13. A door controlling device for driving a motor for closing/opening door comprising:

an electric current sensing part sensing the load current supplied to the above motor;

a location deciding part for calculating a door moving distance based on pulse heat in a encoder mode, and calculating the door moving distance based on the load current in a sensorless mode;

a switching part for switching for the encoder or the location deciding part to be contacted to the location deciding part;

a failure sensing part for sensing a failure in operation in the encoder mode operation; and

a main control part for controlling for the motor to operate depending on the door moving distance, but the encoder mode to be the primary operation mode in the beginning and for making the sensorless mode be converted into the primary operation mode by controlling the switching part when a failure creation is sensed by the failure sensing part.

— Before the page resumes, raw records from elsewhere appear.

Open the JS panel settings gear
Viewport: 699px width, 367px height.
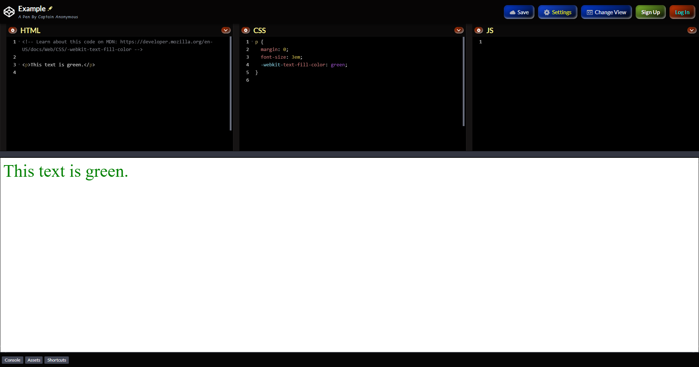478,30
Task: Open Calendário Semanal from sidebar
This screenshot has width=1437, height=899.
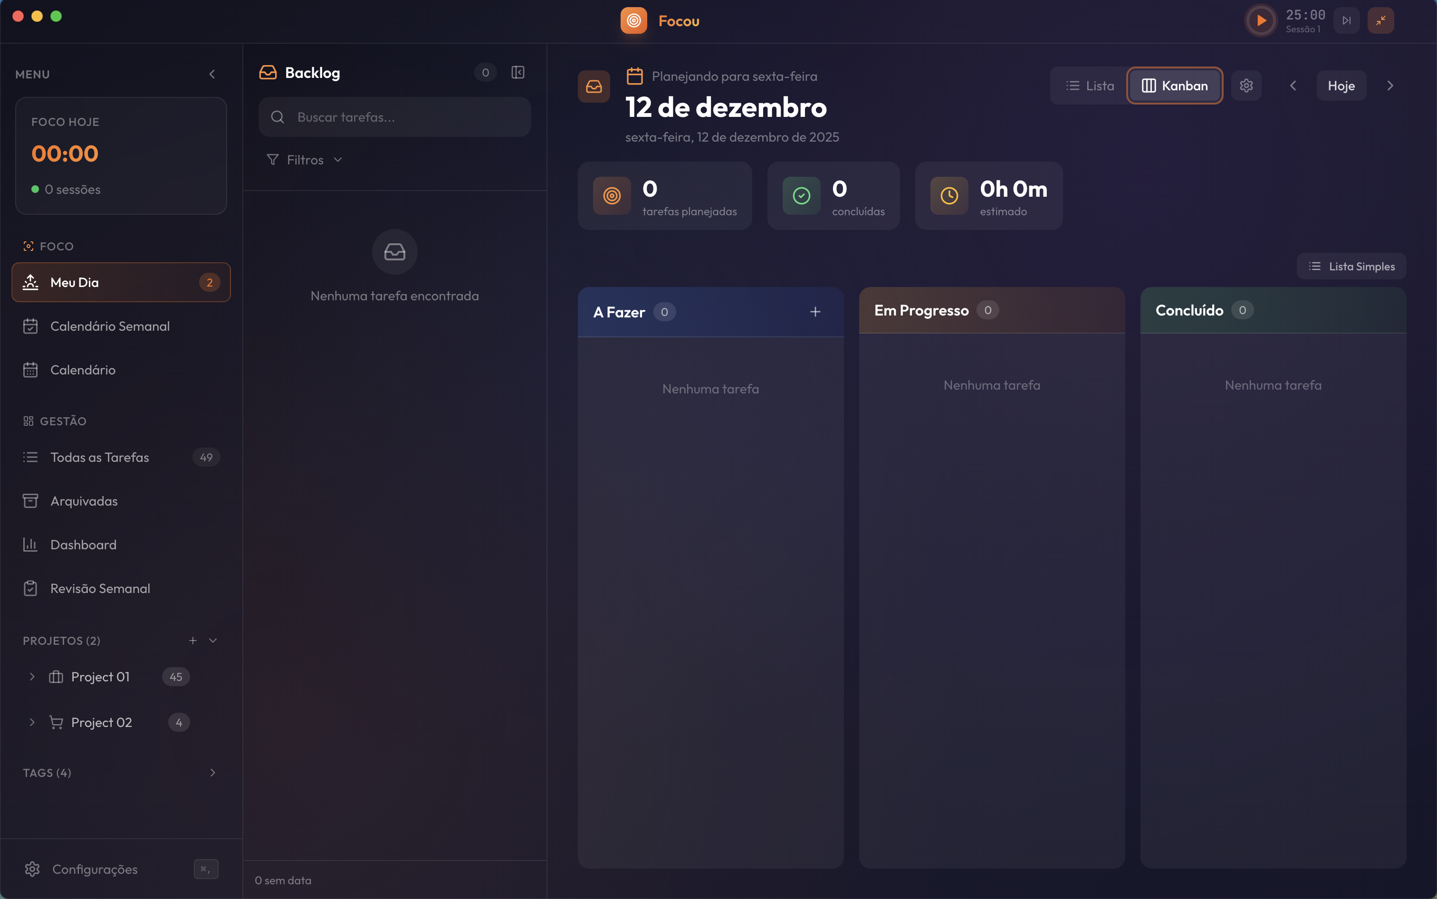Action: point(110,326)
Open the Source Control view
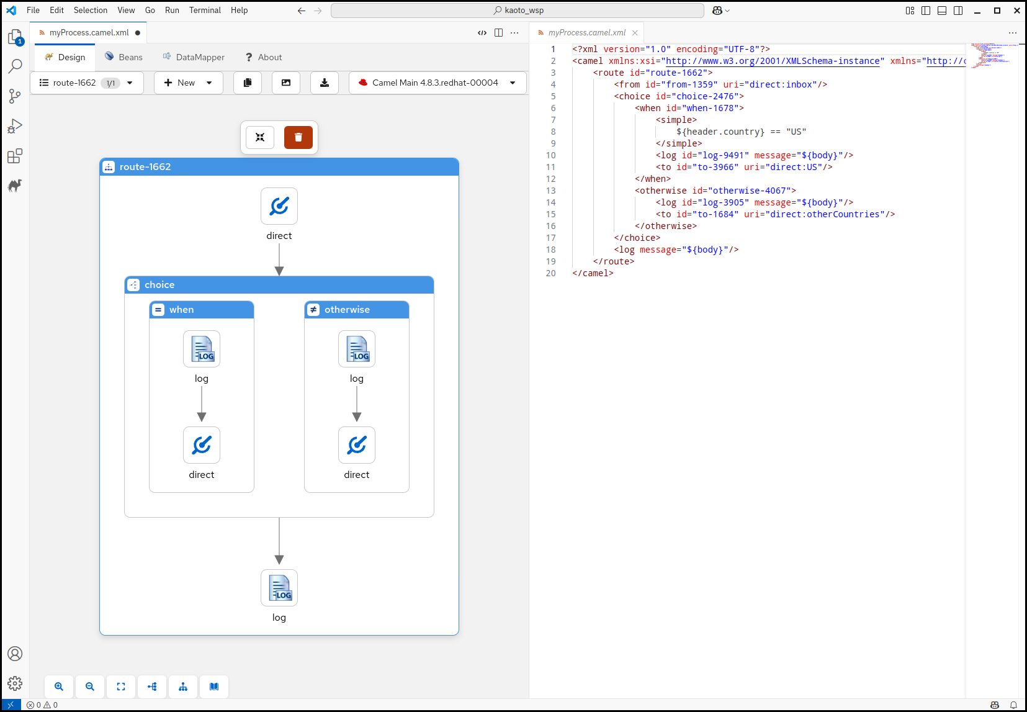1027x712 pixels. tap(15, 96)

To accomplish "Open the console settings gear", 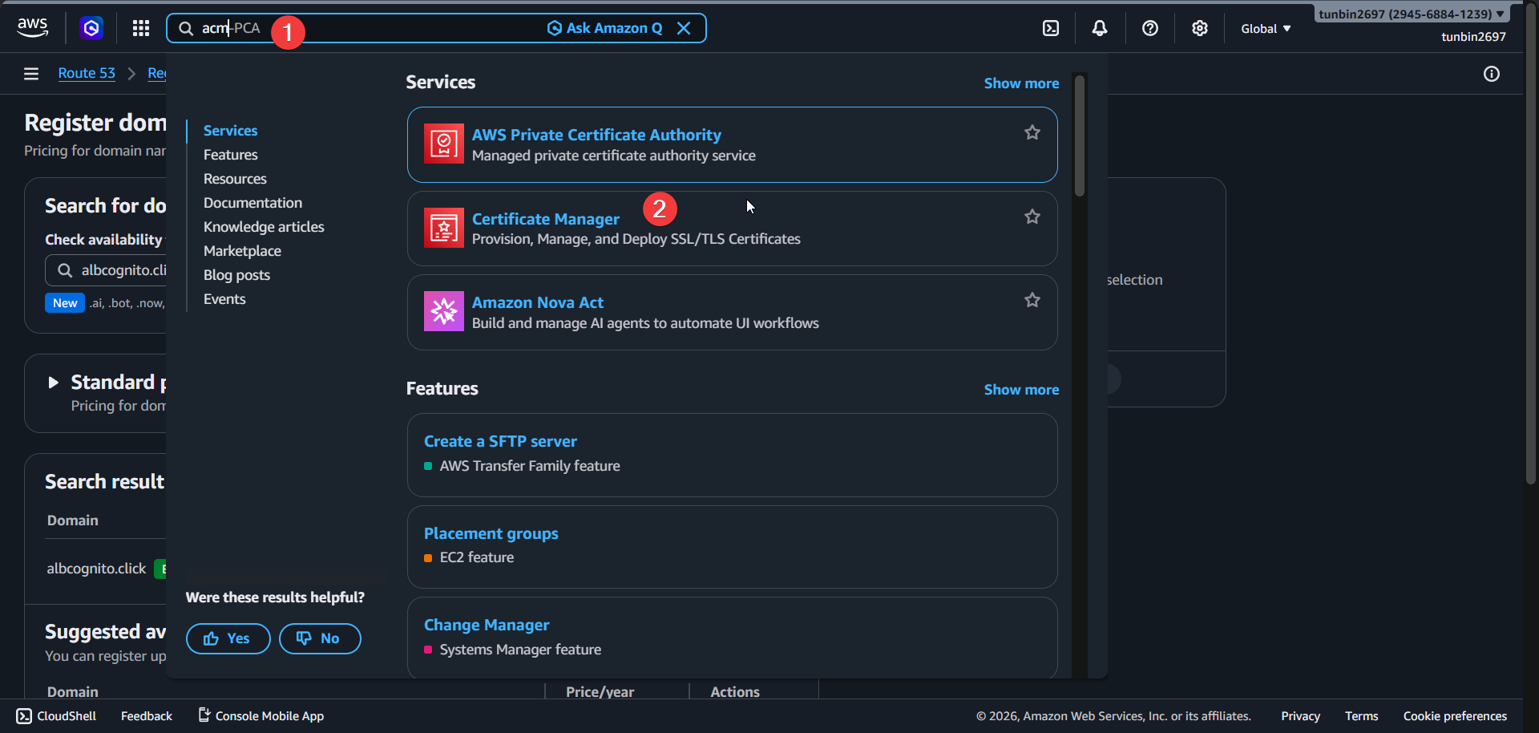I will pos(1200,28).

14. The door controlling device according to claim 13,

wherein said failure sensing part senses a failure by checking an abnormalities of number of pulses and phase of pulses generated from the encoder in the encode mode.

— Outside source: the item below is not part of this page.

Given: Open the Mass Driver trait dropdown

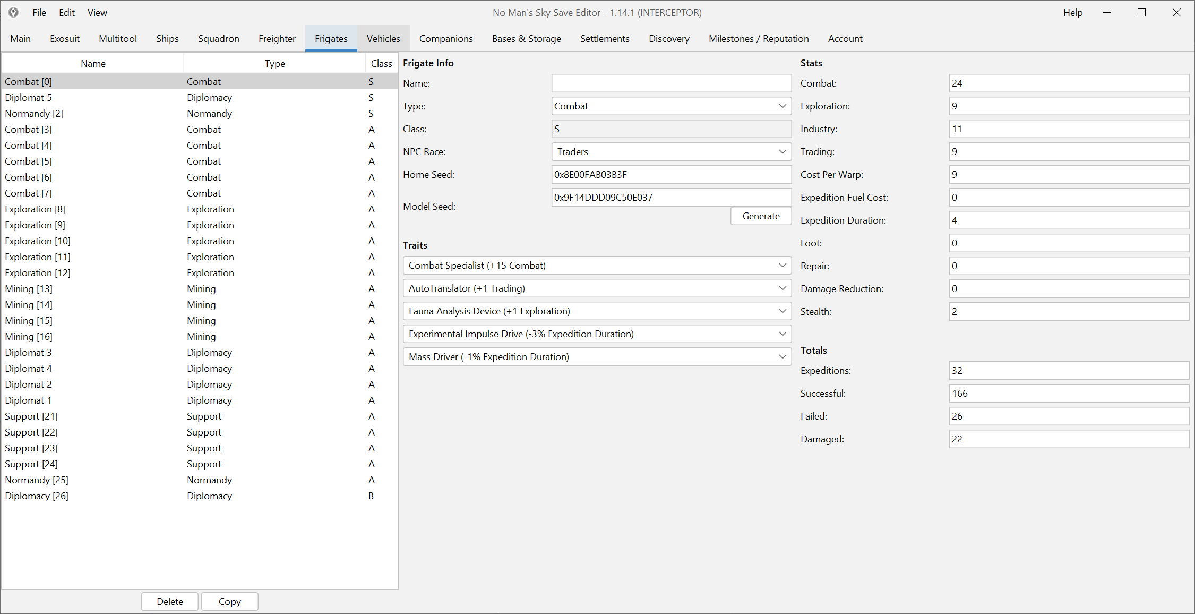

15. The door controlling device according to claim 13,

wherein said failure sensing part senses a failure by checking the abnormalities of a measured data for voltage and electric current of a motor in the sensorless mode.

16. The door controlling device according to claim 13,

wherein further comprising a communication part notifying a created failure information to an external devices under said main control part.

17. A dual control method for door comprising

a first performance stage for performing door control by deciding an encoder mode as a primary operation mode to control the door;

a switching stage for converting the primary operation mode to sensorless mode when the failure is sensed in the encoder mode decided; and

a second performing stage for controlling the door by calculating a door moving distance depending on the switched sensorless mode using a screw pitch adapted to the encoder mode.

18. The dual control method for door according to claim 17,

wherein the switching stage includes an informing stage informing an information for the failure creation to the external device.

19. The dual control method for door according to claim 17,

wherein calculating a door moving distance using number of motor pulse and screw pitch in the first performance stage,

and a calculating a door moving distance using a angular velocity of motor and screw pitch in the second performance stage.

20. A recordable media to be read by computer wherein a program is recorded to door controlling device equipped with processor to execute following functions:

a function to perform a door control by deciding either of a encoder mode or sensorless mode being operated concurrently as a primary operation mode; on the door controlling device equipped with processor;

a function to covert either of the above decided operation mode and another mode into a primary operation mode when a failure is sensed in the decided primary operation mode; and

a function to perform door controlling by calculating the door moving distance according to the above converted primary operation mode.

21. A recordable media to be read by computer wherein a program is recorded to door controlling device equipped with processor to execute following functions:

a function to perform a door control by deciding a encoder mode as a primary operation mode;

a function to switch the primary operation mode into a sensorless when a failure is sensed in the decided encoder mode; and

a function to perform a door controlling by calculating a door moving distance according to the switched sensorless mode using a screw pitch adapted to the encoder mode.